The panel sections, top to bottom:
Active elements
A list of nodes that are currently active — the same nodes highlighted on the diagram.
Pending tasks
For each pending external job, a card lets you:
- Inspect the job's input variables and headers.
- Complete the job by submitting an output variables JSON — the engine treats this exactly like a worker completion.
- Throw error by submitting an error code and optional variables — the engine treats this as a worker-reported BPMN error, which routes the token through any matching error boundary.
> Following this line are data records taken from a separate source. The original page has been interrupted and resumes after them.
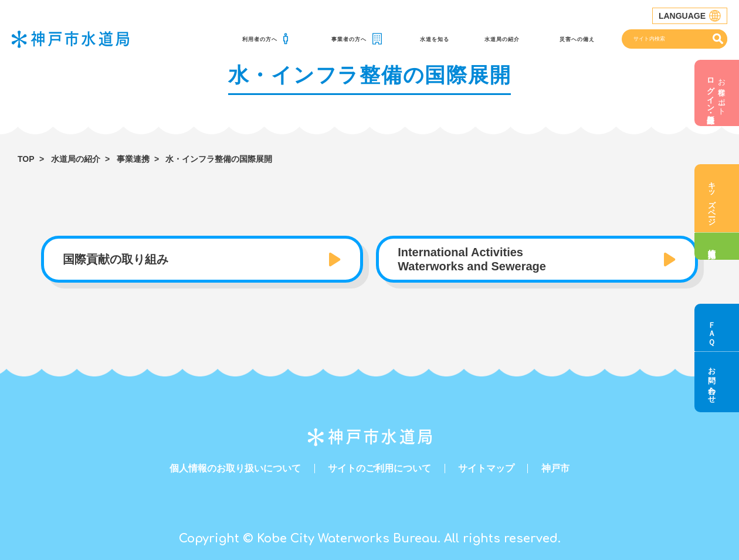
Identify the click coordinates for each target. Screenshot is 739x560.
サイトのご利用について (379, 468)
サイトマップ (486, 468)
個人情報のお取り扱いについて (235, 468)
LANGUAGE (690, 16)
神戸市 (555, 468)
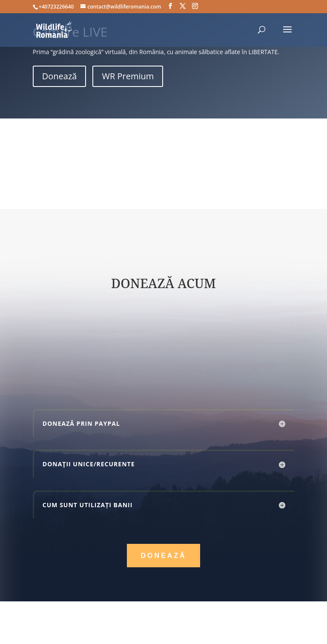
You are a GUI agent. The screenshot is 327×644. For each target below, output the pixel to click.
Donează (60, 76)
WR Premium (128, 76)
This is most useful when you have no worker yet and want to drive the instance forward by hand, or to recover from a stuck worker.
Ad-hoc scopes
When the instance is inside an ad-hoc sub-process, the run panel offers per-scope controls:
- Activate inner — pick one of the ad-hoc's child activities and start it. Useful when the scope's
activeElementsCollectiondoesn't match what you want, or when activities should be triggered manually. - Update scope variables — submit a JSON object that's merged into the scope's variables. The completion condition is re-evaluated.
Incidents
Each open incident shows the node ID, error message, and error code (if any) with a Retry button. Retrying resolves the incident and re-executes the failed node from the beginning.
Publish signal or message
Send a signal or message directly from the panel.
For a signal (broadcast — wakes every subscriber):
| Field | Notes |
|---|---|
| Name | Signal name to broadcast |
| Variables | JSON payload merged into the recipients' scope |
| TTL | Optional buffer expiry — ISO 8601 duration (PT30M), duration string (30m), or absolute timestamp |
For a message (point-to-point — wakes one matching subscriber):
| Field | Notes |
|---|---|
| Name | Message name |
| Correlation | Either a single value (number, boolean, or string) or a JSON object — leave empty for "no correlation" |
| Variables | JSON payload |
| TTL | Optional buffer expiry, same formats as signal |
If the value field has a number, boolean, or quoted string, it's parsed and sent with the right type. Anything else is sent as a plain string.
Variables
The instance's current variables as a collapsible JSON block. Expands to a scrollable code view.
Activity history
A condensed view of the activity table from the detail page — node, status (with badge), start time, duration. Useful when you want to glance at recent activity without leaving the diagram view.
Cancelling an instance
A Cancel action is available in two places:
- The cancel icon next to each running row in the instances list.
- The cancel button in the instance detail header (running instances only).
Both ask for confirmation and terminate the workflow immediately. Cancellation propagates to child instances spawned by call activities.
Resolving incidents
When an instance has unresolved incidents, work the diagram view:
- Click View Diagram on the instance detail page.
- In the run panel, find the incident in the Incidents section.
- Click Retry. The engine clears the incident and re-runs the activity that produced it.
What "retry" actually does
A retry does not restart the whole instance. It re-runs only the activity that the incident is bound to:
- For a service task, the engine creates a fresh job in the queue. A worker (or an operator using Pending tasks) picks it up and tries again.
- For a user task, the task is re-registered as
CREATEDand waits for an assignee to act on it. - For a script task or business-rule task, the engine re-evaluates the script or the decision.
Variables and tokens elsewhere in the instance are unaffected. The activity's scope is the same as it was at the original entry — input mappings are not re-evaluated.
Adjusting input before retry
The resolve API accepts an optional variables map that's merged into the activity's scope before the retry runs. Use this when the input itself was the problem — for example, a FEEL expression failed because a value was missing or had the wrong shape, and you want to inject a correction without changing the model.
The run panel's Retry button submits an empty variables map by default. To pass corrections, call the API directly:
POST /projects/{projectID}/bpmn/instances/{workflowID}/incidents/{incidentID}/resolve
{ "variables": { "amount": 49.95 } }
When the cause persists
Resolving doesn't fix the underlying problem — it just re-runs the activity. If the cause is still there (the worker is still buggy, the input is still bad, the decision is still misconfigured), the activity fails again and a new incident is created on the next failure.
If you need to abandon the instance entirely, cancel it instead of retrying.
Drilling into child instances
Call activities spawn child workflows. The detail view exposes the parent/child relationship in two places:
- The Child instances accordion section lists all children spawned by this instance.
- The diagram view's call-activity nodes are clickable when an instance is running — clicking jumps to the child's detail page.
Both paths preserve a breadcrumb in the URL, so the navigation walks back up cleanly. If you deep-link directly to a child instance (no URL breadcrumb but the API knows it has a parent), an Up to parent button appears in the header for a single hop.
What's API-only today
Two operational features exist on the API but don't yet have a UI:
| Feature | Effect |
|---|---|
| Modify token state | Insert a new token before a node (START_BEFORE_NODE) or cancel an active token (CANCEL_TOKEN) |
| Migrate to a new process version | Move running instances to a new deployed version with an explicit migration plan |
Both are exposed through the REST API. UI surfaces are on the roadmap.